Tally the lines in the data below where the word "settings" appears, and give the tally alone.

[Start of section]

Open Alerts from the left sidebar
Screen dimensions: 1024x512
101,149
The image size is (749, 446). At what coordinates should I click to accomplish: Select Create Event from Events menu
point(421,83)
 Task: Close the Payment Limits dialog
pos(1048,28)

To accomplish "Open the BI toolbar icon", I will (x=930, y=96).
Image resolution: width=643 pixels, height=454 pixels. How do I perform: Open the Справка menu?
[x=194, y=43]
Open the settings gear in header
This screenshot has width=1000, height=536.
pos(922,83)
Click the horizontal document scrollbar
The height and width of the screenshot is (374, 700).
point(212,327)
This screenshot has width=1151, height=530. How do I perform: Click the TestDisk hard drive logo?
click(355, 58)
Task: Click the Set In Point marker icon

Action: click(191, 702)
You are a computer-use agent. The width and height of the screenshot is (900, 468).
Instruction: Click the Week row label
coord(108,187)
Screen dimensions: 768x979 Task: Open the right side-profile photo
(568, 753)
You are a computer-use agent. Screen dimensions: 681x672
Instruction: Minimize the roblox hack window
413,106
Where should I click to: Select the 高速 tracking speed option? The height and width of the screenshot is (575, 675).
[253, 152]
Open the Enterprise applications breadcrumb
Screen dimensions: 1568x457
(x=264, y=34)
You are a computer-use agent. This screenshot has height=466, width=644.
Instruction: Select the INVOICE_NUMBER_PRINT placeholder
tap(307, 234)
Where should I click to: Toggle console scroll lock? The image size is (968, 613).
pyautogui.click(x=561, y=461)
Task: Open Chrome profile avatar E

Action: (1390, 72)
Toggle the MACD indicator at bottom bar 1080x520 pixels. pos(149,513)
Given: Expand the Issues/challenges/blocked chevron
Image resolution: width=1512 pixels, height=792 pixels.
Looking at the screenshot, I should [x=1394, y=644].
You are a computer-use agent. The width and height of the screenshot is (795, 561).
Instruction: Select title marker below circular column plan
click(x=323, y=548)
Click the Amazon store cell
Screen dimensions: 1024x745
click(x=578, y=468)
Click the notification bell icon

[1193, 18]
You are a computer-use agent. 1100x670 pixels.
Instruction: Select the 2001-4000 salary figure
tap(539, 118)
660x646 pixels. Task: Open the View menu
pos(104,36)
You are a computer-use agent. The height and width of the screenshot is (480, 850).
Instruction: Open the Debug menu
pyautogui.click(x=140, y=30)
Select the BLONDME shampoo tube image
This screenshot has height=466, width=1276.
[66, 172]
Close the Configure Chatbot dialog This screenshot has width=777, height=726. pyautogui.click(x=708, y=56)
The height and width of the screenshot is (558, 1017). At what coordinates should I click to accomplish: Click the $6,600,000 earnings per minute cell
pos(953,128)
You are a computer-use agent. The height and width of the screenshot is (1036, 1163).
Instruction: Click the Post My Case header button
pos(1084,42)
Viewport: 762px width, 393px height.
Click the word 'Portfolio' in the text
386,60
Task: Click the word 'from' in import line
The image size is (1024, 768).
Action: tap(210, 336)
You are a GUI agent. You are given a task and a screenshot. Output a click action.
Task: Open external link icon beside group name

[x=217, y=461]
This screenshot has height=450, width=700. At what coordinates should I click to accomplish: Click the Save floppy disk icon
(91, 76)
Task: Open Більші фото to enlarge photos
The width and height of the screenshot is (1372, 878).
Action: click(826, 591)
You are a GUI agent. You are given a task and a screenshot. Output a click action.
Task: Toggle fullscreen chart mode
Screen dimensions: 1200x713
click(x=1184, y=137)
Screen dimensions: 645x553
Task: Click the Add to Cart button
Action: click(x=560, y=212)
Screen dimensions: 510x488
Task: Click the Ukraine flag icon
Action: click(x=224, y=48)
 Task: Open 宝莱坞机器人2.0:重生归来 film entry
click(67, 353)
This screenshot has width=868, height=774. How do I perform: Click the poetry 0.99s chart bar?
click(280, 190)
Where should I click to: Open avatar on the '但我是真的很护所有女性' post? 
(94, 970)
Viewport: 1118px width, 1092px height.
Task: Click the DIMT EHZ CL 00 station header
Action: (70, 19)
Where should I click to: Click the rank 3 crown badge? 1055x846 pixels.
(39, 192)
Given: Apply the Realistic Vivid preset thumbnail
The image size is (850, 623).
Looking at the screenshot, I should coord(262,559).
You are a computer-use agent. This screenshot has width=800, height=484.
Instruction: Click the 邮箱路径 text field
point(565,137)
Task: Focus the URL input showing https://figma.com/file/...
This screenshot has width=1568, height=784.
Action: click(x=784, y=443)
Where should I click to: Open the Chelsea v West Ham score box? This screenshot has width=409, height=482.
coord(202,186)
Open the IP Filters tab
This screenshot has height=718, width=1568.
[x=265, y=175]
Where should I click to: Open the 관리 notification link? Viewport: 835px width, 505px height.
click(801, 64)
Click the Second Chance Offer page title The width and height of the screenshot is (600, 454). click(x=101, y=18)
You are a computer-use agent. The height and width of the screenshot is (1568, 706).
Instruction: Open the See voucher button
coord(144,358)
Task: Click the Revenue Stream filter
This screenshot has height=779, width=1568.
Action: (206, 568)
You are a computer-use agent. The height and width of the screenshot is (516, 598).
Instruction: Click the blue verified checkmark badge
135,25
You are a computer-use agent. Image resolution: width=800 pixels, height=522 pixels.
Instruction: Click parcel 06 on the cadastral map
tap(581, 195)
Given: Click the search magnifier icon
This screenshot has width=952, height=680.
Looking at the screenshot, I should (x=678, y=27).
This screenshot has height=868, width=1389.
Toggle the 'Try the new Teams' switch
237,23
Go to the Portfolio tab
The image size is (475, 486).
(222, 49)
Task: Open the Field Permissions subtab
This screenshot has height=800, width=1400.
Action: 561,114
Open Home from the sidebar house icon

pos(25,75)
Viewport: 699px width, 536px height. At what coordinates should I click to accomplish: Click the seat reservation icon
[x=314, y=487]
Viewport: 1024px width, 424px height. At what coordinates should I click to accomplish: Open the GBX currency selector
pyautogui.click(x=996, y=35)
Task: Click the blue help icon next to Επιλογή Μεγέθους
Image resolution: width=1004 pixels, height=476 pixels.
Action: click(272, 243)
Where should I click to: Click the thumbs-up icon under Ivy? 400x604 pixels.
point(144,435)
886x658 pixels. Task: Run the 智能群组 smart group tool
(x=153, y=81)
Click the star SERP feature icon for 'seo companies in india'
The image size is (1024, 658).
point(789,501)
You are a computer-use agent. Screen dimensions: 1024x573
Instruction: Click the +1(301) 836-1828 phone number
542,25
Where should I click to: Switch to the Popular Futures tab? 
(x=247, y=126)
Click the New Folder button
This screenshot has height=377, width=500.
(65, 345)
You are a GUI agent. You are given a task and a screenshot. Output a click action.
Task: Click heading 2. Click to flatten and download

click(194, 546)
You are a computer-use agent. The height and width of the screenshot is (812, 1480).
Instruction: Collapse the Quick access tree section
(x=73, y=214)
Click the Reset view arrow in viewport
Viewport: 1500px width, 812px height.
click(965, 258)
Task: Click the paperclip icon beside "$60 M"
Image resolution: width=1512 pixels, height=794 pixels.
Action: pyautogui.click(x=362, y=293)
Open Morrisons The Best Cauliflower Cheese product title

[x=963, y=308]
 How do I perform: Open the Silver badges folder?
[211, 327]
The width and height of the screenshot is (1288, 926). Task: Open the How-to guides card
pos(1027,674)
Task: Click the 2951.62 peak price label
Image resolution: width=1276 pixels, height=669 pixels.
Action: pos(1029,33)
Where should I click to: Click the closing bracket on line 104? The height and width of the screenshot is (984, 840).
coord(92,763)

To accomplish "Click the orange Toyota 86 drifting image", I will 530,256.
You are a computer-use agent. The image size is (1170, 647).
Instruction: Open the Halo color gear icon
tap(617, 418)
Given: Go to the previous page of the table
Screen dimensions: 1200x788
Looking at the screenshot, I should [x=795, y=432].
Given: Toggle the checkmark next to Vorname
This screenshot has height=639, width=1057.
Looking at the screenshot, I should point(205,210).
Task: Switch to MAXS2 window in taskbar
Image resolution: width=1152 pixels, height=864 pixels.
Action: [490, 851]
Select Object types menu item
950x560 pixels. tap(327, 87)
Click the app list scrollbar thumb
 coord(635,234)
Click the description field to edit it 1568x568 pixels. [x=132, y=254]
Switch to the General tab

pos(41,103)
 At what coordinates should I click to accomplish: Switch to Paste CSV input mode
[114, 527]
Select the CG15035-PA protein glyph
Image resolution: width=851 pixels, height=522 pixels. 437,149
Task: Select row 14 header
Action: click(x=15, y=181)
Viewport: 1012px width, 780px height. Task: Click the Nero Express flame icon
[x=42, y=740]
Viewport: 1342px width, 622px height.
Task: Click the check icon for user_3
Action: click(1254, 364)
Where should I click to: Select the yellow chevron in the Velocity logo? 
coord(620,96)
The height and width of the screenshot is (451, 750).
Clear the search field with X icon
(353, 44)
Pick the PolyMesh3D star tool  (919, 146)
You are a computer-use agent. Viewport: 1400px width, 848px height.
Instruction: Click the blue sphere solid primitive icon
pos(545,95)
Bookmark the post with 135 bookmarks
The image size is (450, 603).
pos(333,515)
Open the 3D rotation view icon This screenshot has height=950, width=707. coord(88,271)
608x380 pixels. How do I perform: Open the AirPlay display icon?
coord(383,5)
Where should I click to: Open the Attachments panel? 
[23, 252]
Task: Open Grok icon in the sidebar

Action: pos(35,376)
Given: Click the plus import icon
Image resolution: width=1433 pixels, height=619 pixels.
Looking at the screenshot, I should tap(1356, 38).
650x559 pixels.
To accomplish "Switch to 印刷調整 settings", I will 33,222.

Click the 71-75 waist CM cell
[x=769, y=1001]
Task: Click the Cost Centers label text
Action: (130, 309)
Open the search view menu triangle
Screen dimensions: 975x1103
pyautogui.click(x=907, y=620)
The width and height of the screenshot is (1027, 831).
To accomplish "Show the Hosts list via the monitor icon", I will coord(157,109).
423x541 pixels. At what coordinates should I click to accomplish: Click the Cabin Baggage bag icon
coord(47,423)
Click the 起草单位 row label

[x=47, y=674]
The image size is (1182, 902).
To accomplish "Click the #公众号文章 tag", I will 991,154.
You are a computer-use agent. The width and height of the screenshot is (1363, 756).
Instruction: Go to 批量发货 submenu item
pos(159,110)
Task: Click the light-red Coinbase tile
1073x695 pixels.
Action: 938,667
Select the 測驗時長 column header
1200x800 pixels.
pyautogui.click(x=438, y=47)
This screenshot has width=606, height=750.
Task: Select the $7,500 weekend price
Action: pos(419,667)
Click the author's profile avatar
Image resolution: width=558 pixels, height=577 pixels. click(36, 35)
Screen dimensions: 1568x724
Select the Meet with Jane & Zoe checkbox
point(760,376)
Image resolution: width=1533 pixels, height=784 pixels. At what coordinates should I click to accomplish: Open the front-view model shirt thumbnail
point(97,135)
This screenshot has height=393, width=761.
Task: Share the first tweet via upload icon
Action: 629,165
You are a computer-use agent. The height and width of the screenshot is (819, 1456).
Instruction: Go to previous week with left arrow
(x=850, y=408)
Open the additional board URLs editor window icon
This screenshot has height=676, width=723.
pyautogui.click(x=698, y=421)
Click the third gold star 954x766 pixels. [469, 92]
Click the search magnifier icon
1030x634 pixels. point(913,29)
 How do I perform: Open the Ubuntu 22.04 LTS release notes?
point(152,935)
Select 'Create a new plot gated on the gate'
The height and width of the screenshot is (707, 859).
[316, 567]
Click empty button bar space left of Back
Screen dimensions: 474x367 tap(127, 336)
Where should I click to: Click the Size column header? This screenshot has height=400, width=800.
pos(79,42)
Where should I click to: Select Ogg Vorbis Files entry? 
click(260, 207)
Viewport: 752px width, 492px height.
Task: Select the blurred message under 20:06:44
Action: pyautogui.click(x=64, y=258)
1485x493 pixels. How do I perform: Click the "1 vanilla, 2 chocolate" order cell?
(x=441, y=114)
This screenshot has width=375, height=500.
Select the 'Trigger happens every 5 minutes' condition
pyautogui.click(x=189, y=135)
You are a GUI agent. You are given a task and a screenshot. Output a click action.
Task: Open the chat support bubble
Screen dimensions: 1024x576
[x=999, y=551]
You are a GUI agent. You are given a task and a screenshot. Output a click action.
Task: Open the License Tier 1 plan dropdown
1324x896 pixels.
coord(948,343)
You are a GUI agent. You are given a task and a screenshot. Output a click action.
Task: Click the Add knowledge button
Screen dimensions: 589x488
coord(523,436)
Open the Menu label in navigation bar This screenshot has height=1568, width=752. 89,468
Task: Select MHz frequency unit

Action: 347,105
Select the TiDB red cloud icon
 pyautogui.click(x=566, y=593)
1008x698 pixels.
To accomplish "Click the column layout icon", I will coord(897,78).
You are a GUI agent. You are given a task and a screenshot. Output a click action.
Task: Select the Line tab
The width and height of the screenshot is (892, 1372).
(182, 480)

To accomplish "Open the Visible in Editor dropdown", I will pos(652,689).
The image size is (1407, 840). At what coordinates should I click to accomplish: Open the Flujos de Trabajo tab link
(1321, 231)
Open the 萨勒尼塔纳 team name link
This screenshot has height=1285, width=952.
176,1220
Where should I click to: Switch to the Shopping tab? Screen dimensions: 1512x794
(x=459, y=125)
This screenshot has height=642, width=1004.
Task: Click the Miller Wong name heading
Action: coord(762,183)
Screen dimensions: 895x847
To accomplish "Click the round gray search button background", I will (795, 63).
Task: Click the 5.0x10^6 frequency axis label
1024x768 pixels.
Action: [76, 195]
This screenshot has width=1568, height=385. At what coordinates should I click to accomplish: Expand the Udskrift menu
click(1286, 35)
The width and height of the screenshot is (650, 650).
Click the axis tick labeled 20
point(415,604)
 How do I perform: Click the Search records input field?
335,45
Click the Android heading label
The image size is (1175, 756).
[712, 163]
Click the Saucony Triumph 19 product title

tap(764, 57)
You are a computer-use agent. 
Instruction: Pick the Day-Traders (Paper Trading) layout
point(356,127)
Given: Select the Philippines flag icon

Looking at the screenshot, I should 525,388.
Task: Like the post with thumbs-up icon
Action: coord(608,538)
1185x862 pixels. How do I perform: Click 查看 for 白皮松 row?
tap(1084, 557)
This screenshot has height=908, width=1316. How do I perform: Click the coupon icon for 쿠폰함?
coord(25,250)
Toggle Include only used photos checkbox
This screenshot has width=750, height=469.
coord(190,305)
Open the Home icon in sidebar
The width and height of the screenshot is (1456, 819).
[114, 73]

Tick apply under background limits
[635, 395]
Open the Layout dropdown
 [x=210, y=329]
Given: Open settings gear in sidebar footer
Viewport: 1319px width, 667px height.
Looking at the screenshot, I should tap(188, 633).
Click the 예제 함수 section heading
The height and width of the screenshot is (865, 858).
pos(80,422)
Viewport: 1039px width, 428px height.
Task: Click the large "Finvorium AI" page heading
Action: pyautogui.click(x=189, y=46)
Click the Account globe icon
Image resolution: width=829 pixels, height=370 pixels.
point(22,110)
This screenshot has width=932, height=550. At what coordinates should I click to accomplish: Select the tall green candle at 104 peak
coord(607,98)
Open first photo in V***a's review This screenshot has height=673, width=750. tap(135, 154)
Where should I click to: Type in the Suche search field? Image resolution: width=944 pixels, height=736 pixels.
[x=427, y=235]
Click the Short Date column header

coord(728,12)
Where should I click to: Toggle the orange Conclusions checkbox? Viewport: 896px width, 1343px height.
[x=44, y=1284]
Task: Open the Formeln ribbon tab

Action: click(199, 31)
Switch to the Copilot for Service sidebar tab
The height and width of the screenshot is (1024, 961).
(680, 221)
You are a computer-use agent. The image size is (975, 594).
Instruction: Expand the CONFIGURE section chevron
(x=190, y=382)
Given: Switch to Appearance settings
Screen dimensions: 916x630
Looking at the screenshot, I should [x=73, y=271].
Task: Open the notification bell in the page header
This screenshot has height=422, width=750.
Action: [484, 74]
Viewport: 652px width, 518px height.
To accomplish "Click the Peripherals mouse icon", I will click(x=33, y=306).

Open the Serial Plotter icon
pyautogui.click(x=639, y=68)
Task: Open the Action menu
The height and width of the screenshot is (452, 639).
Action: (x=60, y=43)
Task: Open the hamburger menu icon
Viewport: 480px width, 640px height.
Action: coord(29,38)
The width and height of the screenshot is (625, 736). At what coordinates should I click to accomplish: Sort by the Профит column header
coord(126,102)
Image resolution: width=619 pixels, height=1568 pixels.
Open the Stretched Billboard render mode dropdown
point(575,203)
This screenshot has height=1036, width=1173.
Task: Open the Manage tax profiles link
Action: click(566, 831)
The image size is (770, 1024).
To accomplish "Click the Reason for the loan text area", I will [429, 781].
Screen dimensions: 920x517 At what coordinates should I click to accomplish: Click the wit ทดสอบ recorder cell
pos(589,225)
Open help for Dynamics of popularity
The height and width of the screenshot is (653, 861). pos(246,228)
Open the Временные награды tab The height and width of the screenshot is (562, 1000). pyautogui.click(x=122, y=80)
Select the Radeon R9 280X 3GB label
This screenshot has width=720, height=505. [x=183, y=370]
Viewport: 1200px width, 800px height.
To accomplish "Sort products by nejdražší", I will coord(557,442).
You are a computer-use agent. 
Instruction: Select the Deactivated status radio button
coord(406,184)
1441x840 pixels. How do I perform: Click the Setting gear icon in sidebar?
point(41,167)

[End of section]

## Your solution
4